I move to the window, drawn by something I can't explain. The daisies still glow faintly in the morning light, untouched by whatever drove her to destroy everything else. The mist curls around them, restless and cold, like it's trying to tell us something we're too slow to understand.
"We need to find her," Jace says, but uncertainty threads through his voice. "Before she..."
"Convinces herself she was right to run?" I finish quietly. "That whatever she thinks she heard was proof she doesn't belong here?"

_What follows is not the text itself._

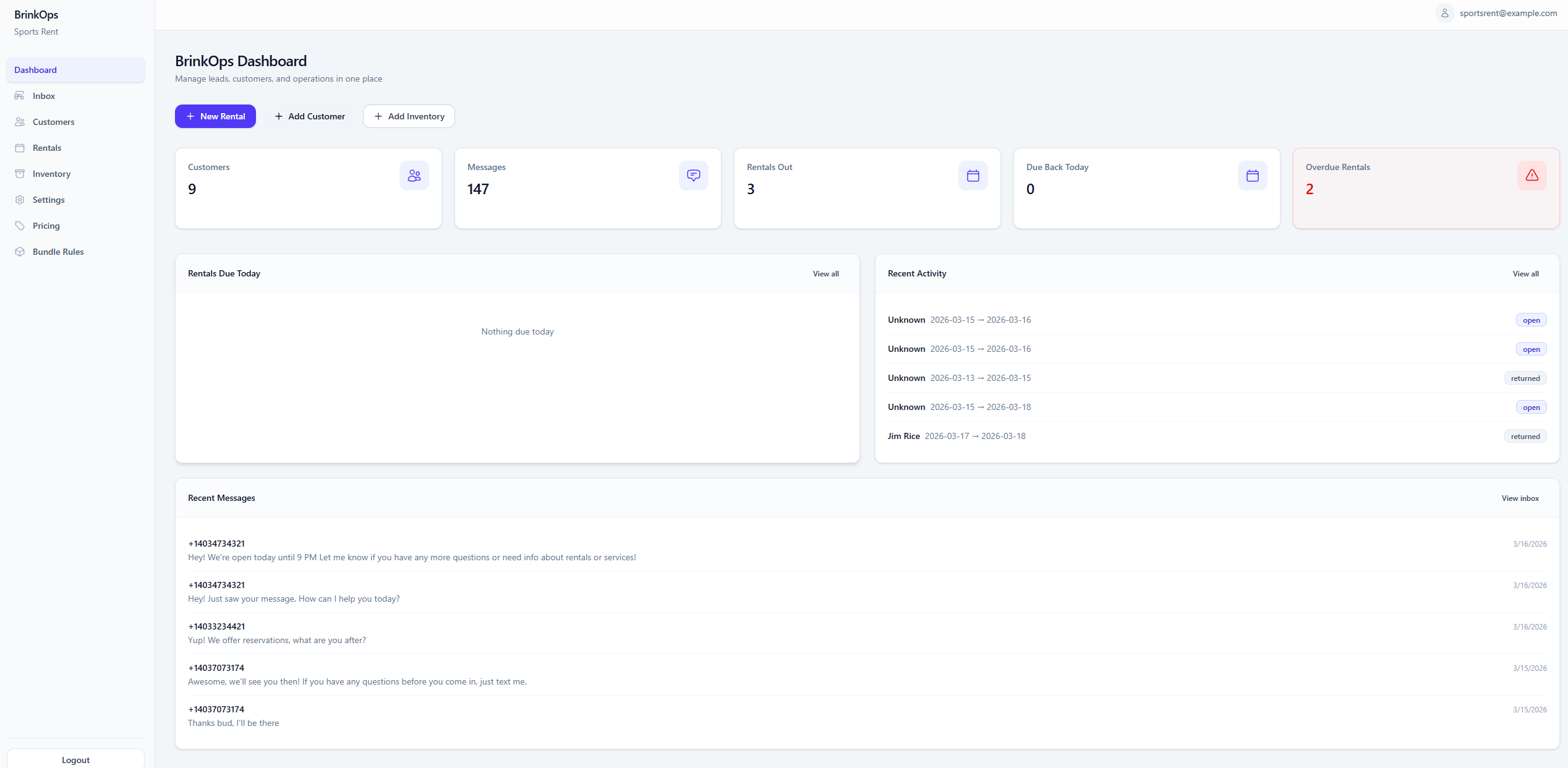Open View all in Recent Activity
The image size is (1568, 768).
[1525, 273]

No one answers. Because what can we say? That we've been dancing around this thing between all of us for years? That maybe the idea of choosing - or not having to choose - was too much for her to face?
"She'll have gone somewhere she feels safe," Theo says finally, his analytical mind already working through possibilities. "Somewhere she can process whatever she thinks she discovered."
Or somewhere she can hide, I think but don't say. Somewhere she can build her walls back up, convince herself that running was the only choice she had.
The morning sun catches on the torn pieces of her past, and I wonder if this is how it always ends with Bree - not with a fight or a goodbye, but with scattered fragments of memories she couldn't bear to keep.